Most route listings show you gross revenue and ask you to trust a price. But the industry values routes using a weekly revenue multiplier — typically 12x to 22x weekly sales depending on the route type, how the revenue is trending, and how motivated the seller is.
This calculator applies those multipliers with adjustments for territory strength and seller situation to give you a fair value range before you write a check.
Route brokers, buyers, and sellers in the DSD industry have settled on a simple framework: routes are worth a multiple of their weekly gross revenue. A bread route doing $8,000 a week that sells for $160,000 has sold at a 20× multiplier.
The multiplier varies by route type because different categories have different margin structures and risk profiles. Snack routes (Frito-Lay, Herr's) typically trade at lower multiples than bread routes because the margins are thinner and the stale/damage risk is higher. Beverage routes can command higher multiples when the territory is locked and the volume is consistent.

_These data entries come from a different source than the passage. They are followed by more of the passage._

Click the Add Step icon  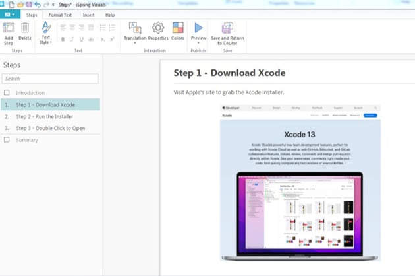[x=9, y=31]
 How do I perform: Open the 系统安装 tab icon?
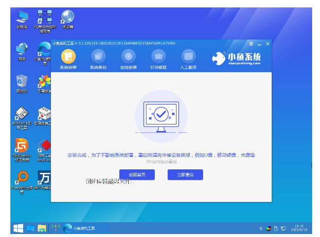(x=69, y=57)
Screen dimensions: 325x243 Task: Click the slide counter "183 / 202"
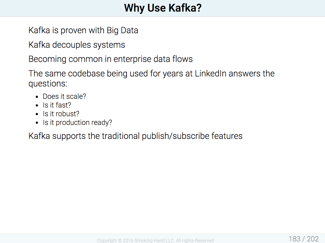pos(304,239)
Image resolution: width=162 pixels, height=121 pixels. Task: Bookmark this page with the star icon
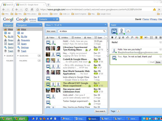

Three factors adjust the multiplier: territory strength (an expiring agreement destroys value), revenue trend (a growing route is worth more than a declining one), and seller motivation (a retiring seller isn't desperate and will hold price). This calculator applies those adjustments to give you a realistic range to negotiate from.
A route with 3 years of consistent growth commands a premium. A route with declining weekly numbers — even good weekly numbers — signals risk. Always ask for 52-week averages, not peak data.
How many years are left on the distribution agreement? An expiring territory drastically reduces value — you could lose the route entirely when it comes up for renewal. Get the contract before making an offer.
A route with 40 large grocery accounts is worth more than one with 120 small convenience stores doing the same revenue. Concentration risk matters — how many accounts represent 80% of revenue?
High stale product rates compress your net margin even when gross revenue looks good. Ask the seller for their stale percentage over the last 12 months before doing any math on take-home pay.
Valuation tells you whether the asking price makes sense. The profitability calculator tells you what you'll actually earn after COGS, fuel, vehicle costs, insurance, stale product, self-employment taxes, and loan payments.